For months, economists have been walking a tightrope, balancing the potential for growth against the looming threat of inflation. But the recent surge in tariff-related costs has tipped the scales. Businesses, already grappling with supply chain disruptions and rising energy prices, are now facing a triple whammy. The increased cost of imported goods is squeezing profit margins, forcing companies to either absorb the losses or pass them onto consumers in the form of higher prices.

The impact on consumers is undeniable. Everyday items, from clothing and electronics to food and furniture, are becoming increasingly expensive. This erodes purchasing power, leading to decreased consumer spending – the lifeblood of any healthy economy. The reduced demand, in turn, forces businesses to cut back on production, potentially leading to job losses and further economic contraction.

This isn’t simply a matter of a few price increases here and there. The interconnected nature of the global economy means that tariffs imposed in one sector have cascading effects across multiple industries. A tariff on steel, for example, not only increases the cost of steel products but also affects the price of automobiles, construction materials, and countless other goods that rely on steel as a component. This creates a domino effect, destabilizing entire supply chains and causing widespread economic pain.

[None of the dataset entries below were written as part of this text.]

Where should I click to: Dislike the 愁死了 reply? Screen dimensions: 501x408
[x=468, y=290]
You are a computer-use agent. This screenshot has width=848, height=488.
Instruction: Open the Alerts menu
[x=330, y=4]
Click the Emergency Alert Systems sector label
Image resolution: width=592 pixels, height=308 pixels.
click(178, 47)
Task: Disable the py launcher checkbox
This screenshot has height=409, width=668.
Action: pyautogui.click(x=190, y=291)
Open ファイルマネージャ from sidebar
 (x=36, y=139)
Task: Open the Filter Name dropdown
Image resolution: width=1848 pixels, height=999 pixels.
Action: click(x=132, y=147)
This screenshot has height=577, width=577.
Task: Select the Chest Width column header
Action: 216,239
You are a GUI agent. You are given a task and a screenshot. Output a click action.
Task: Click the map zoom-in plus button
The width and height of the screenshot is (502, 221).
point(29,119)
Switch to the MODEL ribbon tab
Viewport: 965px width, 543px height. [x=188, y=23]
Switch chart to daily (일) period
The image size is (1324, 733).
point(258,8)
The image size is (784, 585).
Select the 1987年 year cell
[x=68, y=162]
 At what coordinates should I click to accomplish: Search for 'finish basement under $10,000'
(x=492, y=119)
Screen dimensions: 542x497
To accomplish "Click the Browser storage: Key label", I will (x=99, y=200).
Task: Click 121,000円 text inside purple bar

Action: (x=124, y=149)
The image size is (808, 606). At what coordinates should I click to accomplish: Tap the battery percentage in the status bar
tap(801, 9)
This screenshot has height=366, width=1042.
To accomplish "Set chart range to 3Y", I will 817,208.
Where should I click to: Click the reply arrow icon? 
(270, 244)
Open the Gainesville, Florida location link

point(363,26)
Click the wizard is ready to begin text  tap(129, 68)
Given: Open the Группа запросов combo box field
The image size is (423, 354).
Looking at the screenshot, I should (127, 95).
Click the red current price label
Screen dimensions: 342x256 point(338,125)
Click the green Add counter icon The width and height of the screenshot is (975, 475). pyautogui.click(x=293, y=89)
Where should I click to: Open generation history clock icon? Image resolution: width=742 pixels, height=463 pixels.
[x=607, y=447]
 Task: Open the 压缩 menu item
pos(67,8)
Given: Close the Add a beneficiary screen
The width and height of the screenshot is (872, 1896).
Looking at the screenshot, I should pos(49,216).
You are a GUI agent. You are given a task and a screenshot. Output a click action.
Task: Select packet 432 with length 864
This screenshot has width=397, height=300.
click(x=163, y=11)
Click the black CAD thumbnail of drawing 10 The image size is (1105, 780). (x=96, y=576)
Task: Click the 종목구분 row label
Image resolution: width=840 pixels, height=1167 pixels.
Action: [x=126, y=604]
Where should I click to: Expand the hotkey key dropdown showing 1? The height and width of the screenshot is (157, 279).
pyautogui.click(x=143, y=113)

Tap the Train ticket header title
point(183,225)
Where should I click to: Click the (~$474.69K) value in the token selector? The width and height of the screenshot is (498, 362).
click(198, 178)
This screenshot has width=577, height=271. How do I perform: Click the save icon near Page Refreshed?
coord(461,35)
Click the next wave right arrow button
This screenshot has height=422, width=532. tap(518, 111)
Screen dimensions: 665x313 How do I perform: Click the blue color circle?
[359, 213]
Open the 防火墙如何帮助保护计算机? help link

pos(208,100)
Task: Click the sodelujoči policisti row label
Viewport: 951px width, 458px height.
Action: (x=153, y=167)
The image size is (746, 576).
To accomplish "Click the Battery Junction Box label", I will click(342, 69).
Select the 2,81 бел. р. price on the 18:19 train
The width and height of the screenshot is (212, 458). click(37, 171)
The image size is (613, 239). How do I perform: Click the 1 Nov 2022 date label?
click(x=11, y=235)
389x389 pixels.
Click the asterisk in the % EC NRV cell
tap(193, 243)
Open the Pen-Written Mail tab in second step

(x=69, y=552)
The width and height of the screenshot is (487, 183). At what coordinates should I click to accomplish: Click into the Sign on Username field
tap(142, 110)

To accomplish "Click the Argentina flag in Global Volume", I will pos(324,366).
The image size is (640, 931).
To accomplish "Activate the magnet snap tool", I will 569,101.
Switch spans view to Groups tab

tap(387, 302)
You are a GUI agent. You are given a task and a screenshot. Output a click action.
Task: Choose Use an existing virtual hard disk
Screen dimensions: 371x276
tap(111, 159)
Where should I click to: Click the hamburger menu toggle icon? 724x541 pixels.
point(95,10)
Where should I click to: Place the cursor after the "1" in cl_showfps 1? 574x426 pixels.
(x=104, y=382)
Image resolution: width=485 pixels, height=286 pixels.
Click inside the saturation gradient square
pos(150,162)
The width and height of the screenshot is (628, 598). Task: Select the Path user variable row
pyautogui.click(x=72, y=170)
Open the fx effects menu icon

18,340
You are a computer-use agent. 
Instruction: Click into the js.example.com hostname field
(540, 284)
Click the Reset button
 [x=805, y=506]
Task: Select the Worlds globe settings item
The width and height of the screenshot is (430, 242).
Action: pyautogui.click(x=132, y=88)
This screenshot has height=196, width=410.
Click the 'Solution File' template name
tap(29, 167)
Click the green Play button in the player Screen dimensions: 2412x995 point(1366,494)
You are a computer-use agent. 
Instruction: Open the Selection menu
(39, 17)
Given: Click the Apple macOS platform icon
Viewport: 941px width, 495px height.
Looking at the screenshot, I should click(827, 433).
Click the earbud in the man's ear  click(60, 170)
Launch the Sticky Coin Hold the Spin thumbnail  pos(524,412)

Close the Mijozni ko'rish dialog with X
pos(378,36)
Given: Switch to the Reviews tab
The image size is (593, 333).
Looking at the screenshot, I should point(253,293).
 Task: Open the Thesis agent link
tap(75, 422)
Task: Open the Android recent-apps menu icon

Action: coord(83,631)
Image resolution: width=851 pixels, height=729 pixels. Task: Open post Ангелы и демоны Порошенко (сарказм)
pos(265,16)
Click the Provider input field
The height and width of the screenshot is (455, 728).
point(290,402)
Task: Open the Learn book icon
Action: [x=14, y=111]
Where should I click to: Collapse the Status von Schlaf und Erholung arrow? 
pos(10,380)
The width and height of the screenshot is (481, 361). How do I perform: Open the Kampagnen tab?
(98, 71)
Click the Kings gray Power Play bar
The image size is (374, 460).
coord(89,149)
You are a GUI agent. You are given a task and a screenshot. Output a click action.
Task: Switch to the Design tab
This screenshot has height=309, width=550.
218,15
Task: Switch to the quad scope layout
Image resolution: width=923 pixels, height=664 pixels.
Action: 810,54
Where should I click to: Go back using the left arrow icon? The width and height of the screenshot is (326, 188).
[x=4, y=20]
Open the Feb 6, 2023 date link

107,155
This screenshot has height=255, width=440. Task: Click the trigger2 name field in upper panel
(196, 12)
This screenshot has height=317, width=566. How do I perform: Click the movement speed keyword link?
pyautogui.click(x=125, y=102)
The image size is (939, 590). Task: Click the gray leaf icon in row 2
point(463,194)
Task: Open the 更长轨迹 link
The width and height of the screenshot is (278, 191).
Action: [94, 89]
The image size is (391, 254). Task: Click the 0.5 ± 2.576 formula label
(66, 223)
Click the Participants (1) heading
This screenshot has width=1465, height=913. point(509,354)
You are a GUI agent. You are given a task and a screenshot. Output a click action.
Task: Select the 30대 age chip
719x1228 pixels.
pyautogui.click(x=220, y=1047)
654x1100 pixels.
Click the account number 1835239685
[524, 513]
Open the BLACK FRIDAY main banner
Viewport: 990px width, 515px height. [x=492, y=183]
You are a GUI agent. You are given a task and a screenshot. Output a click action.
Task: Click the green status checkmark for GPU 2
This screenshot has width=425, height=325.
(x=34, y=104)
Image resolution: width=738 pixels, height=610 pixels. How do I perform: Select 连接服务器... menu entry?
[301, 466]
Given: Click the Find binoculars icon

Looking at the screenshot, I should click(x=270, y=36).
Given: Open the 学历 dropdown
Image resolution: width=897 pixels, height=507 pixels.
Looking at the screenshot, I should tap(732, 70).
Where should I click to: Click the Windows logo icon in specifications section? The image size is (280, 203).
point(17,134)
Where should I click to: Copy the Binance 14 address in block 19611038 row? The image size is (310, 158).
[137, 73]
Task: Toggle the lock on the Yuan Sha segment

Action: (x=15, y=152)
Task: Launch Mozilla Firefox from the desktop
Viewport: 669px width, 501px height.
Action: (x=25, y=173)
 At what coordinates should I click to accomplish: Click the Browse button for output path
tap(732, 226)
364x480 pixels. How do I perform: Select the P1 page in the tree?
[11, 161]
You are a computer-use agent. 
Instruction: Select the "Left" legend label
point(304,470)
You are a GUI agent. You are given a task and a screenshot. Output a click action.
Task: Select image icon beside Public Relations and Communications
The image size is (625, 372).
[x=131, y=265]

Beyond the immediate impact on prices, tariffs also create uncertainty. Businesses operate on forecasts and planning. The volatile nature of tariff policies makes it incredibly difficult for companies to make informed decisions about investments, hiring, and future production. This uncertainty breeds hesitancy, discouraging growth and investment – actions crucial for a thriving economy.

Financial institutions are taking notice. Major players are increasingly revising their economic forecasts, incorporating the growing likelihood of a recession into their models. The rising probability, now estimated by some to be as high as 60%, reflects a growing consensus that the cumulative effects of tariffs are becoming unsustainable.

The narrative often presented is one of protectionism – shielding domestic industries from foreign competition. But the reality is far more nuanced. While some domestic industries might experience short-term gains, the overall economic damage caused by tariffs far outweighs any potential benefits. The current situation showcases a classic case of unintended consequences, highlighting the dangers of simplistic trade policies. The protectionist approach, instead of fostering growth, is creating a climate of fear and uncertainty, pushing the economy closer to the brink. The question is no longer *if* a recession will occur, but rather *when* and *how severe* it will be. The ominous shadow of tariffs looms large, and the economic consequences could be profound.